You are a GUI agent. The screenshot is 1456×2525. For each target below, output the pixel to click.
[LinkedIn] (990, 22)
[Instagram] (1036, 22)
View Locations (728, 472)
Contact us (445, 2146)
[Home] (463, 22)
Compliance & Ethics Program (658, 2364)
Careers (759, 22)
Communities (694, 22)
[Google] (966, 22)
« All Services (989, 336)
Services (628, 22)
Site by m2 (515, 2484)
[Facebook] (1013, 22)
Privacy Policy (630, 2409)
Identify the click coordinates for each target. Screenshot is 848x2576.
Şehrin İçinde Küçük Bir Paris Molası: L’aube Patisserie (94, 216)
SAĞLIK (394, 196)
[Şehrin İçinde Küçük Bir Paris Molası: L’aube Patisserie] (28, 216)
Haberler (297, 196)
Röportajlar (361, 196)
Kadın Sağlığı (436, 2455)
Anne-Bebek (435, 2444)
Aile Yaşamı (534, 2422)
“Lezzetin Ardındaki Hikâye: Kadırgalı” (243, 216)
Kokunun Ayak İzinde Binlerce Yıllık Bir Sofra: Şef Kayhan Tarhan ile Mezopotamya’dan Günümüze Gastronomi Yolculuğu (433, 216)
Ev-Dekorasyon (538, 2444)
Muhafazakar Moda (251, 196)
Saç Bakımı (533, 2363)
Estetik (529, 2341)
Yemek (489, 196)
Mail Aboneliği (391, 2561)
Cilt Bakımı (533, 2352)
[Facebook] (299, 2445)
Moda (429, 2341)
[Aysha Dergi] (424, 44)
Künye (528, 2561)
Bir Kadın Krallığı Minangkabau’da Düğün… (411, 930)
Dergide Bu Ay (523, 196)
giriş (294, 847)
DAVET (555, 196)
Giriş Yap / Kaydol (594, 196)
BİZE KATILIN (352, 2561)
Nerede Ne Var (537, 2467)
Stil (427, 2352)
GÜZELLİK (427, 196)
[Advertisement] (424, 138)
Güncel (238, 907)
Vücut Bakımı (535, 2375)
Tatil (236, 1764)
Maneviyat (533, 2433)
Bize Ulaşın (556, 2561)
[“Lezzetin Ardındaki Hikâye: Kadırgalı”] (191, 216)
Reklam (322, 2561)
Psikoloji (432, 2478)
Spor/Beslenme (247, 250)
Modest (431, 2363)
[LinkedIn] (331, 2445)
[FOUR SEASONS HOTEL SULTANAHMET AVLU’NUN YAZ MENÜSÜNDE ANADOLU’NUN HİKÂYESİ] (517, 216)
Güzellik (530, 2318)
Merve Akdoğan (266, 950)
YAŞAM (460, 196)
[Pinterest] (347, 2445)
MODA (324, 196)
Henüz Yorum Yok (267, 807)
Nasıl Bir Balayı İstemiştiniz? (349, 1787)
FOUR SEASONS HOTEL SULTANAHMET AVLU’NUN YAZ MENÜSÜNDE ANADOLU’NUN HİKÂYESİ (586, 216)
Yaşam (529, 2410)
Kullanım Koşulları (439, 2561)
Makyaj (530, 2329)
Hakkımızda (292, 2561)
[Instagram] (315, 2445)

• • • • •

- **YOUR OBJECTIVE**:
Reproduce each line of the material that mentions "Hikâye".

- **SOLVED PROBLEM**:
“Lezzetin Ardındaki Hikâye: Kadırgalı” (243, 216)
[“Lezzetin Ardındaki Hikâye: Kadırgalı”] (191, 216)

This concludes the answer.